## EXTRAIT
The Yellow Kid est confronté à un gramophone dont le pavillon émet des paroles gravées sur un disque. Or, le gramophone se tait soudain. Stupeur du gamin qui laisse échapper une bulle, comme pour compenser le silence de la mécanique. Chassé croisé. En vérité, les choses ne sont pas si simples, car voilà que sort de la boîte du gramophone un perroquet bavard… autre sorte de mécanique. Cette séquence rapportée par un historien de la BD, Thierry Smolderen, est un document de première importance. Elle nous montre que les paroles du Yellow Kid connaissent un changement de statut sémiologique. Elles étaient incorporées au personnage, qui les englobait, les voici qui s’émancipent du personnage. Autre idée : le perroquet est une mécanique ventriloque qui s’ex-prime, à moins que le phonographe soit un artefact atteint de psittacisme.

## EXERCICES ÉCRITS
**a)** Relevez toutes les parties du gramophone mentionnées dans l'extrait sur le Yellow Kid.
**b)** Selon l'extrait sur le Yellow Kid, qui a rapporté la séquence du gramophone et du perroquet ?
**c)** Reprenez la rédaction de l'extrait sur le Yellow Kid à partir de sa dernière phrase.

## DOCUMENTS FOURNIS
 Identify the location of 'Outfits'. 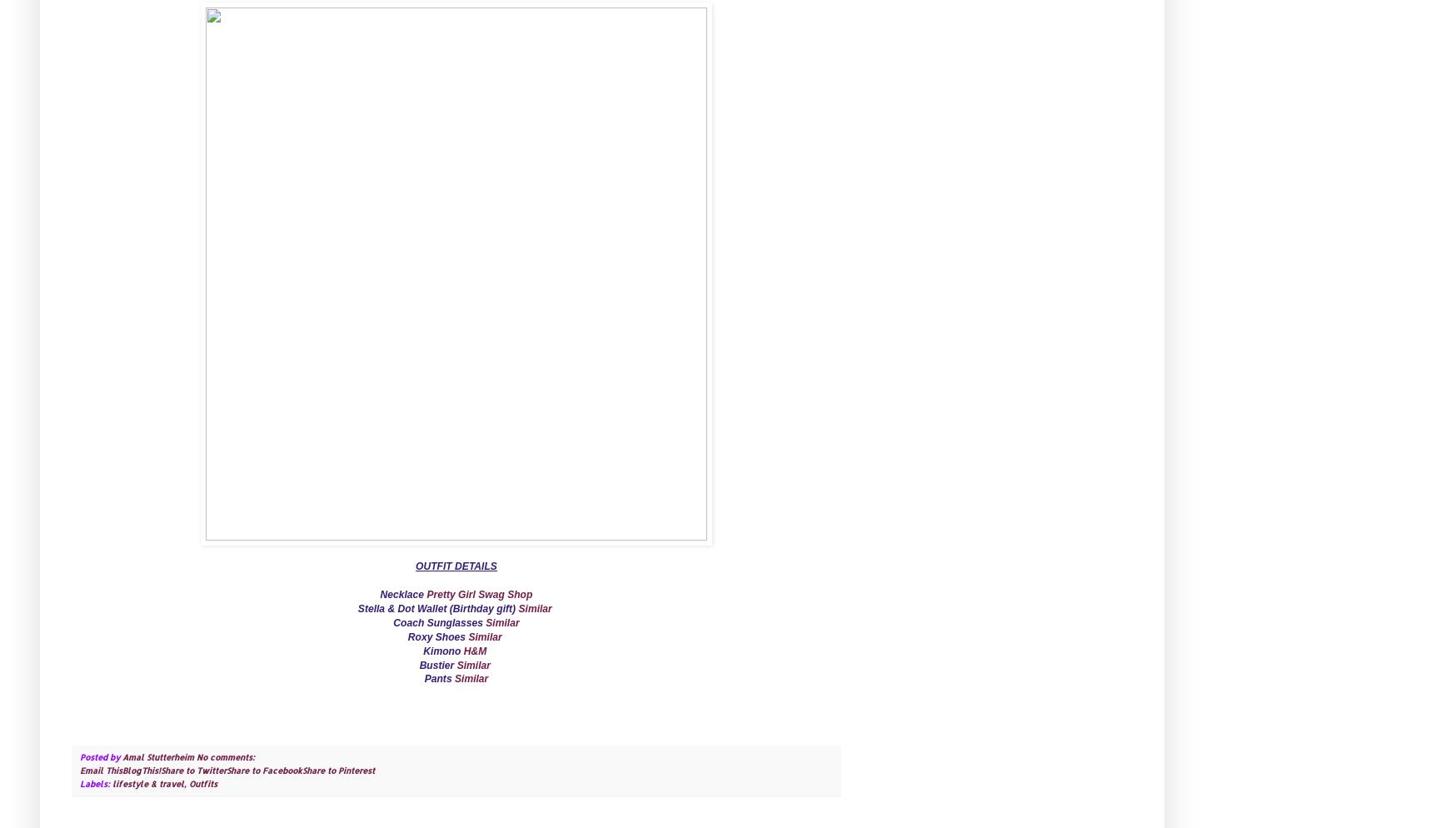
(203, 783).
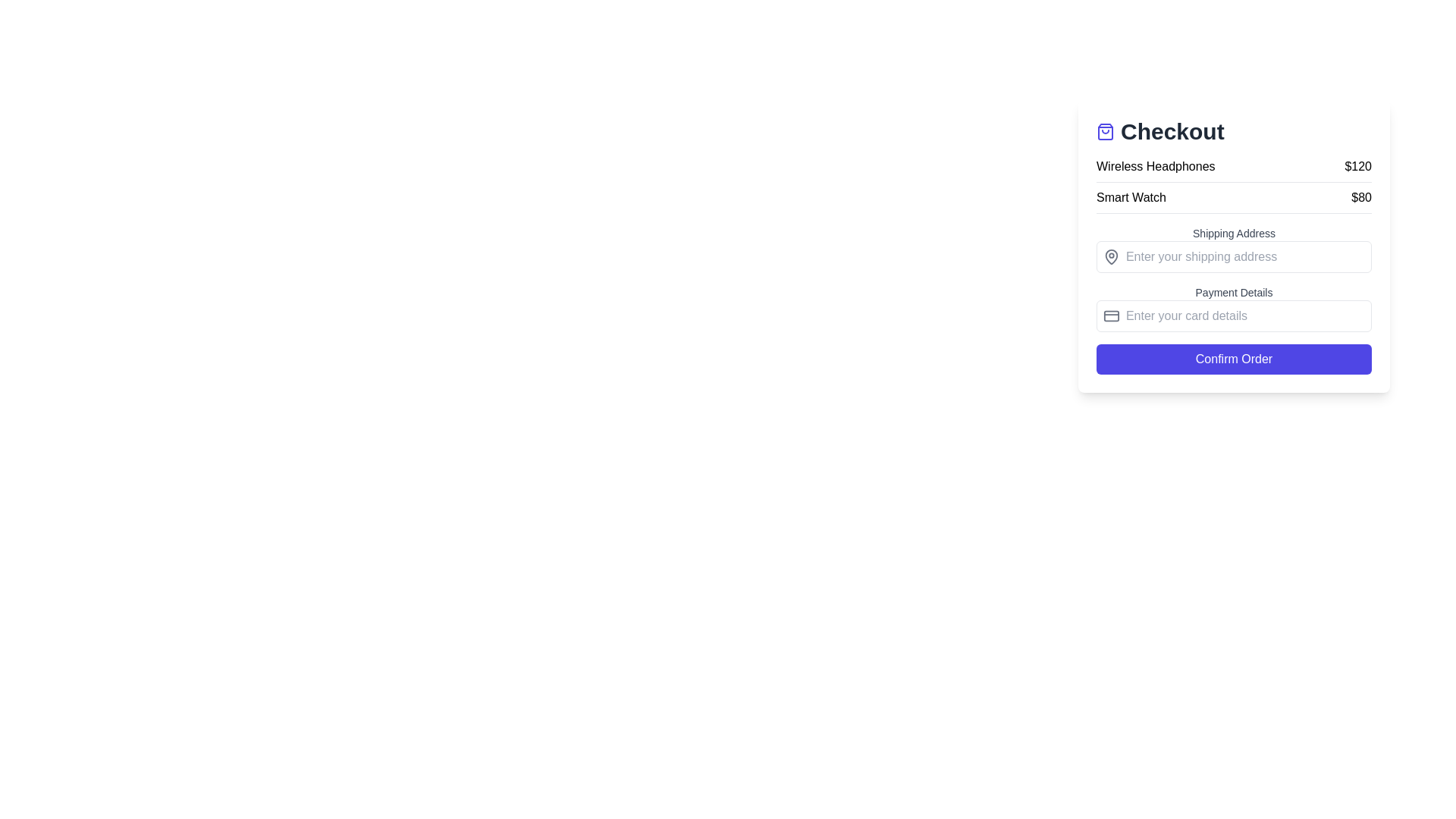 The image size is (1456, 819). Describe the element at coordinates (1245, 256) in the screenshot. I see `the shipping address input field to focus it, which is located to the right of a map pin icon within a bordered box with rounded corners` at that location.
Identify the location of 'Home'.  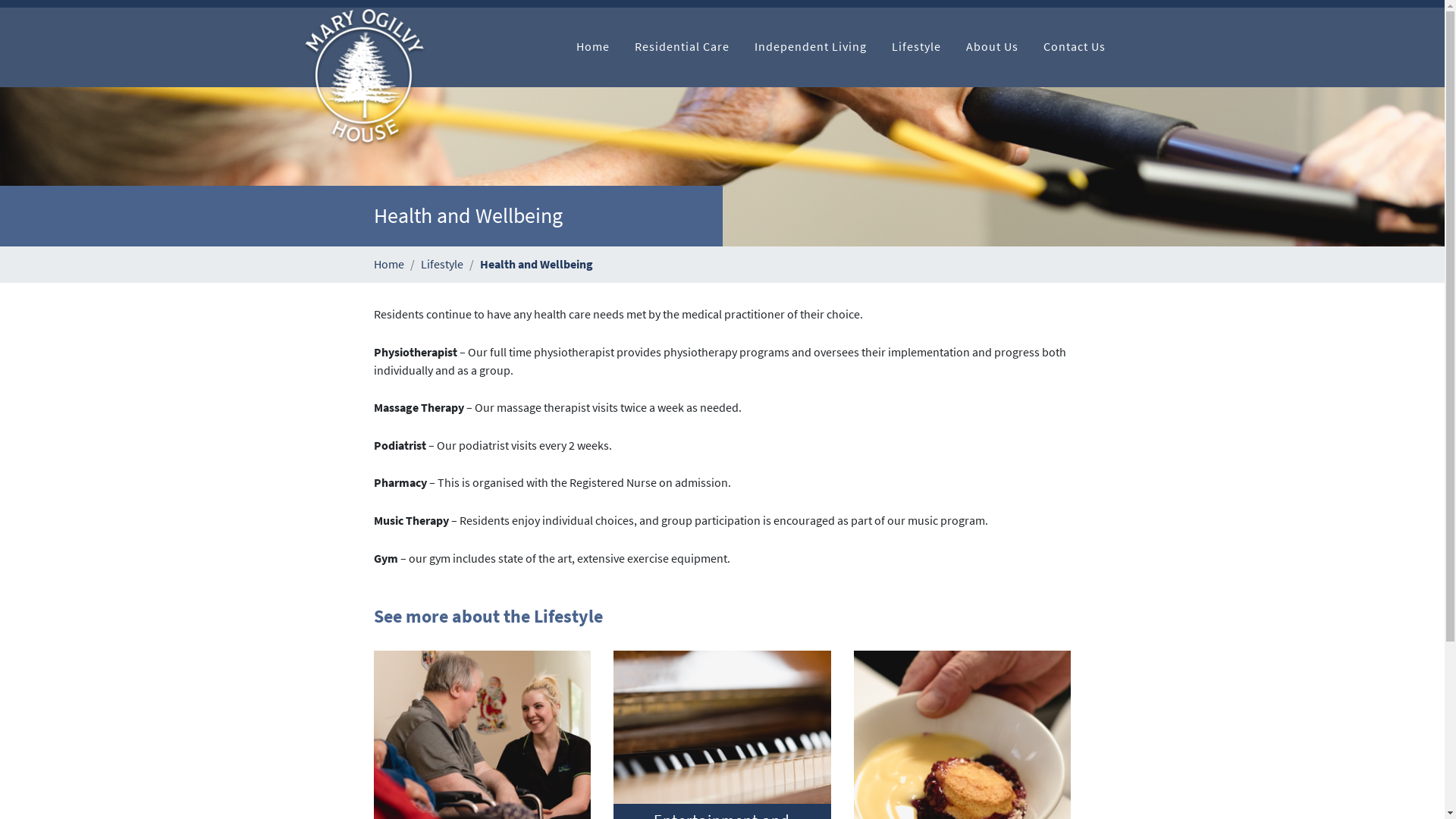
(388, 263).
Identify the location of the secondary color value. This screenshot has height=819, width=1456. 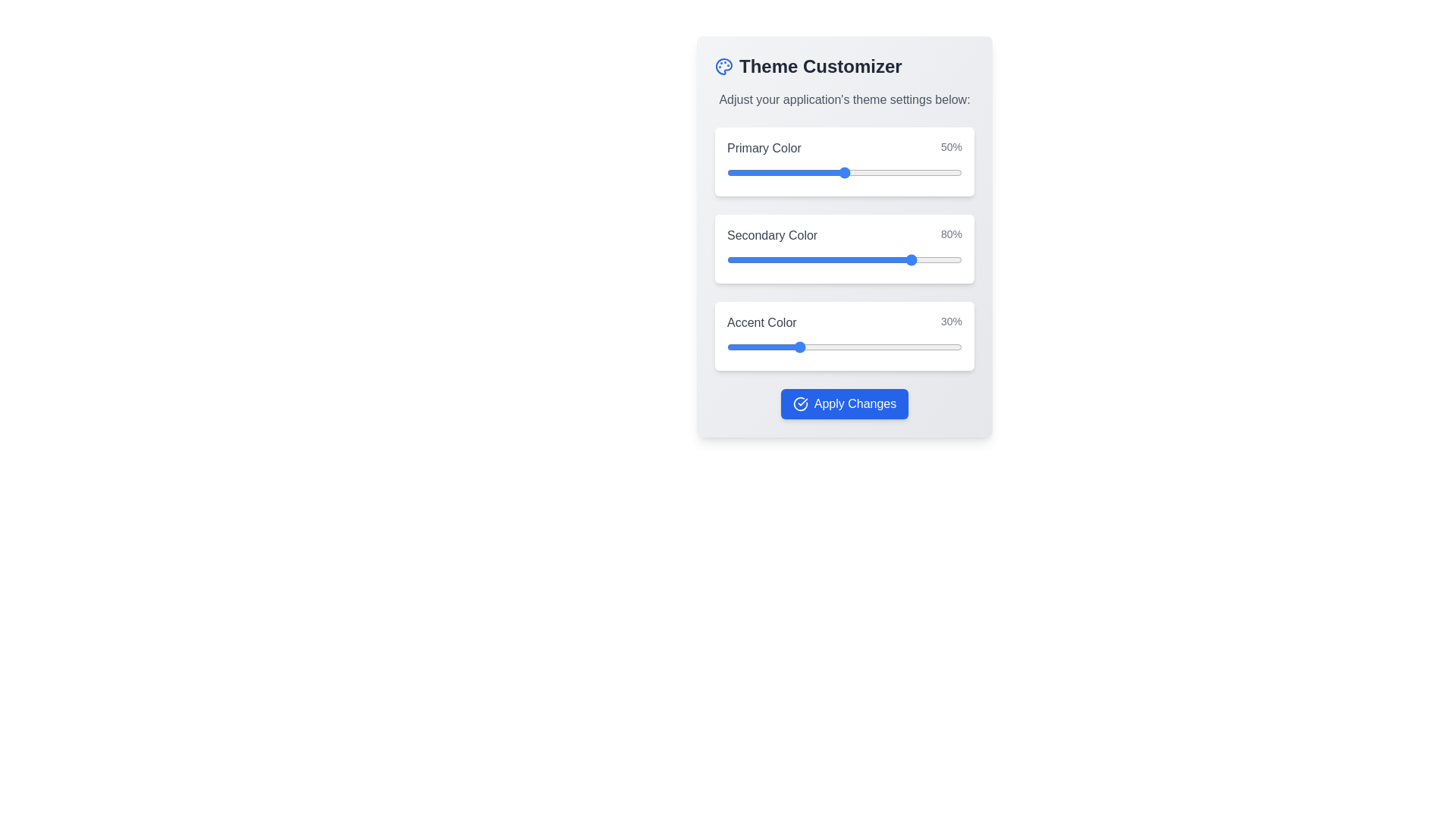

## EXERCICES CORRIGÉS
**a)** Le pavillon, le disque et la boîte.

**b)** Thierry Smolderen, un historien de la BD.

**c)**
Autre exemple tiré du Yellow Kid :

Le ballon du perroquet est une sorte d’ectoplasme, un double parolier du personnage qui parle. Presque une émanation. D’une manière générale, l’appendice qui relie les paroles au personnage donne le sentiment qu’on a affaire à une sorte d’extravasement (ce qu’on a vu, plus haut, avec Milou jaillissant de sa jarre). Haddock (toujours lui) donne à cet égard et, à de certains moments, le sentiment qu’il se répand littéralement.


Tintin au Tibet, planche 14, cases 13 et 14.

Remarque : Certains ballons sont trop chargés. Ce qui est rare chez Hergé. Mais, chez  son ami et collègue Edgar Jacobs, dont les scénarii sont si complexes qu’ils nécessitent beaucoup d’explications, les phylactères relèguent parfois le dessin à un rôle subalterne. 


Edgar P. Jacobs, La Marque jaune,  planche 22, cases 4 et 6.

Autre  exemple, Tardi adaptateur de Léo Malet (l’auteur de polars) :


Tardi,120, rue de la gare, planche 103, cases 4, 5, 6.

En ces occurrences, nous avons sous forme de BD, une résurgence du récit illustré, voire, plus subtilement, du roman tout court où le dessin correspondrait aux disdascalies de son adaptation.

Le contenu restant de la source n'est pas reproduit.